Thanks for joining me for today's lesson.
In this lesson, we're gonna be thinking about how we can apply the commutative and the associative law to help simplify a range of problems in different contexts.
If you're ready to get started, let's get going.
So by the end of this lesson today, you should be able to say that I can apply the commutative and the associative law to simplify problems in a range of different contexts.
Throughout this lesson, we've got two key words we're gonna be referring to.
The first one is associative, and the second one is commutative.
Can you have a go at saying them?

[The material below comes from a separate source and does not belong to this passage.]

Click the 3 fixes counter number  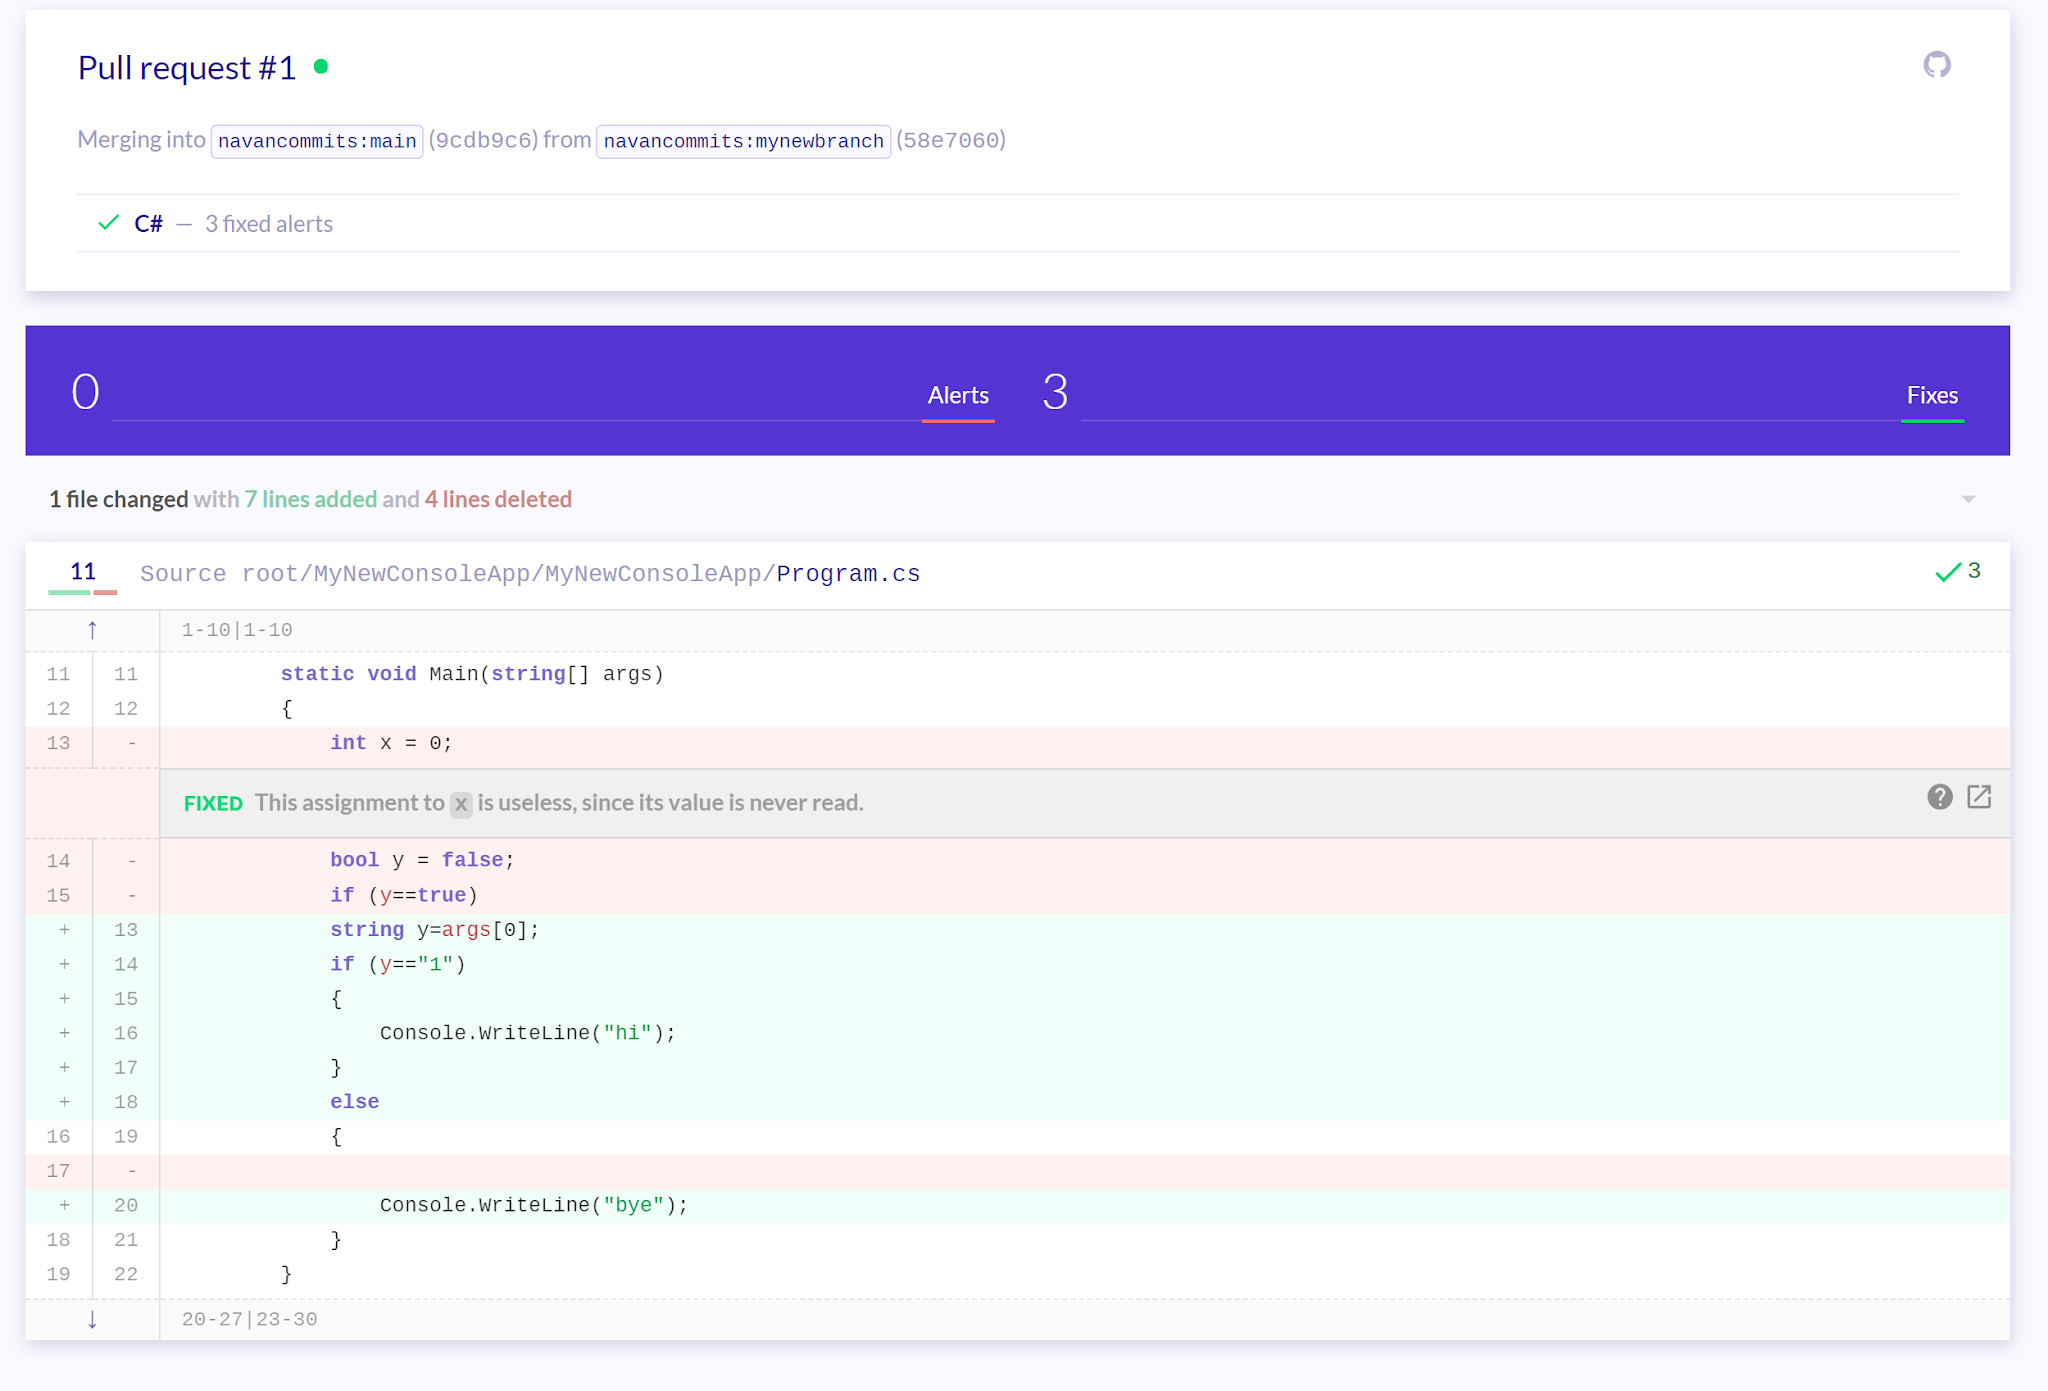coord(1054,392)
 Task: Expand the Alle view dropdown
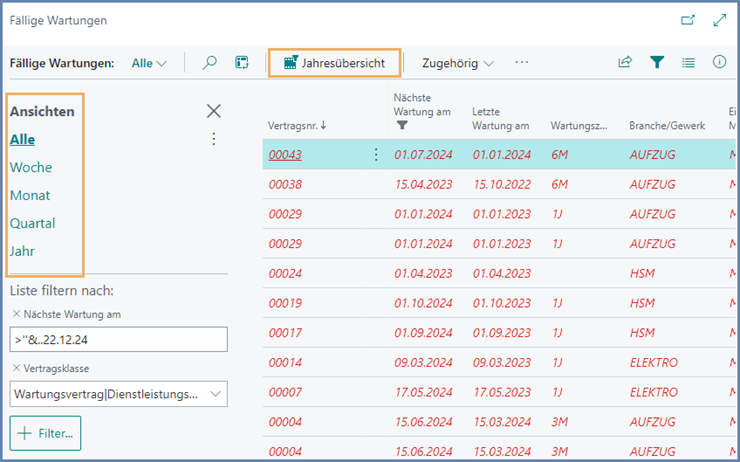(x=149, y=63)

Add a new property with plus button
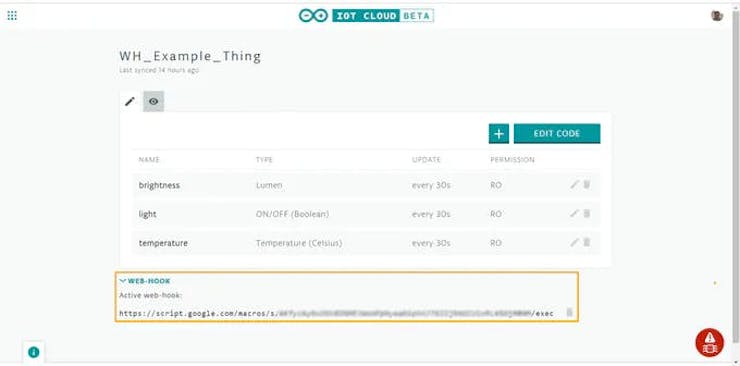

After me.
Associative.
Commutative.
Let's think about what these mean then.
The associative law states it doesn't matter how you group or pair values in a calculation.
For example, it doesn't matter which pair you calculate first, the result is still the same.
This applies to both addition and multiplication.
However, the commutative law states how you can order the values any way you like within a calculation, and the calculation will still remain the same, and therefore the result will still remain the same.
This applies to both addition and multiplication as well.
Our lesson today is broken down into two cycles.
The first cycle will solve problems with three factors, and the second cycle will solve problems with unknown factors.
If you're ready, let's dive into the first cycle.
Throughout this lesson today, you're gonna meet Izzy and Jacob.
They're gonna be sharing their thinking and their learning as they go throughout the lesson as well.
So let's start here.
A gardener is planting some seeds to grow leeks.
She's got a number of different trays that she can use to do this.
And within each tray cell, she plants four seeds.
How many leeks do you think she could grow altogether? Jacob suggests we start with this tray here.
Let's have a think about how this could work then.
Well, we can see in this tray here, there are two rows and there are three columns.
So we can start our calculation by writing two multiplied by three.
The two represents the rows and the three represents the columns.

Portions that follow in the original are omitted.